Originally created 07/11/98

Teacher scouting for plants



ATHENS, Ga. -- Like a horticultural Indiana Jones, Allan Armitage sets his sights on the rare, the lucrative and the climatically hardy when it comes to the plants he tests.

"Right now I'm on a Ruellia kick," he said of the Mexican petunia.

The riot of red geraniums, purple petunias and double-blooming impatients arranged in neat beds at the University of Georgia looks impervious to the full beating they've taken from drought, humidity and heat.

It's no accident that plants flourish in the test garden, which is managed in the pursuit of learning and profit by Mr. Armitage, a horticultural professor at the school and a world-renowned expert on perennials.

When not teaching in Athens, Armitage trots the globe lecturing and keeping his well-trained eye skewed toward plants that might thrive in the Southeast.

He also has a book, Herbaceous Perennial Plants, in its second edition and maintains a Web site for home gardeners.
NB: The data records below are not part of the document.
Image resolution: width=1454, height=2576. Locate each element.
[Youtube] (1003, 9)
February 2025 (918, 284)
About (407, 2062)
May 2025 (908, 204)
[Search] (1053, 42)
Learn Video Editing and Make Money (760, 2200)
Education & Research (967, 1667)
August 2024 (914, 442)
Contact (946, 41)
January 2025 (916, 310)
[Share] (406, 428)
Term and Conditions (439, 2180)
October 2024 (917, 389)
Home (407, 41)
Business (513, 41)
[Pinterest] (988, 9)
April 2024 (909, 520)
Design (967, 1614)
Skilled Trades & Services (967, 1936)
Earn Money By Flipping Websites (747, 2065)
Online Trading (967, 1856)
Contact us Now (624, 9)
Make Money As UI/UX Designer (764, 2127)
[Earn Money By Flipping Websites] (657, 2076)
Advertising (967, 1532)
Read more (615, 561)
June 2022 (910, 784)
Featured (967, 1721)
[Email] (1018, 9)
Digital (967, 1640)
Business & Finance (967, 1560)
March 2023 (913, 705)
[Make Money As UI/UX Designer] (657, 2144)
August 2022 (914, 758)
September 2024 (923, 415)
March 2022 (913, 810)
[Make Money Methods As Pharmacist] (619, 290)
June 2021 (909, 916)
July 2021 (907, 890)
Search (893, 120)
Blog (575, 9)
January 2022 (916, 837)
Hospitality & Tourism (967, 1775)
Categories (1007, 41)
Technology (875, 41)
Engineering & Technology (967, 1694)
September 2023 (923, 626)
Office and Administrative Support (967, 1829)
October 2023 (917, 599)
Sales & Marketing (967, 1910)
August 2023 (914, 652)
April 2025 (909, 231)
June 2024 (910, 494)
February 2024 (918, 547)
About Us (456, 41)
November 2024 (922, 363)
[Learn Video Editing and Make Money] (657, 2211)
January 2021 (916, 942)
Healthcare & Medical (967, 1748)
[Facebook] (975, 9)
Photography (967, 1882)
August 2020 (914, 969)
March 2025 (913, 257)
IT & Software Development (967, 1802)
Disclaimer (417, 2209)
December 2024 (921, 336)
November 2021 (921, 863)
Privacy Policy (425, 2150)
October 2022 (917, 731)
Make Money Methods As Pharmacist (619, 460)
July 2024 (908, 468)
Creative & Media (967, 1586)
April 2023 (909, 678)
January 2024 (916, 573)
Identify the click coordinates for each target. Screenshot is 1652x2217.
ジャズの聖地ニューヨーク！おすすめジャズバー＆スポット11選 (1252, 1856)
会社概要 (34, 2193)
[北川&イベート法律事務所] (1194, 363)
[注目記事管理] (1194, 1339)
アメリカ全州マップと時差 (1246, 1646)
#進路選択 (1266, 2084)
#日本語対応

On Thursday, he opened the test garden for its first formal tour.

During a recent informal tour, he navigated the garden with a scholar's mien.

"This is my little kingdom," Mr. Armitage says.

South Campus pedestrians can stroll through the brightest, most abundant flower garden in town. No one knows for sure what variety they spot there will wind up in next season's garden shop.

Mr. Armitage, a Canada native who took a teaching job at the university in the late 1970s and found that he, too, thrived in Athens, is as familiar with the commercial aspects of gardening as the scientific side.

If not a cash cow, the test garden is poised to serve as a source of income for the university, given the booming home gardening market in America.

"Everyone wants new," he said. "New. New. New. We're known for new."

Mr. Armitage often offers horticultural advice to virtually anyone, much like a doctor with ailing friends and relatives.

"How about rosemary?" Mr. Armitage said to a recent caller from the Georgia Green Industry seeking recommendations for plants to give state lawmakers in February on Congressional Day. "Is that not colorful enough? Y'know we're into a new rosemary."

If they're lucky, garden visitors will also glimpse the garden's newest project, "Athens Blue Spires," a type of rosemary for which the university is seeking a patent. The green, spiky shrub is the first plant from which the school will seek royalties.

The University of Georgia missed a financial windfall on "Verbena Homestead Purple," which Armitage discovered, developed and tipped growers about. Its popularity went international.

But now Mr. Armitage has high hopes for the blue spires. He revived the plant from a long-forgotten packet of Kmart seeds and forecasts a bright future.

"This is going to be big," he predicted. "Nobody else has it."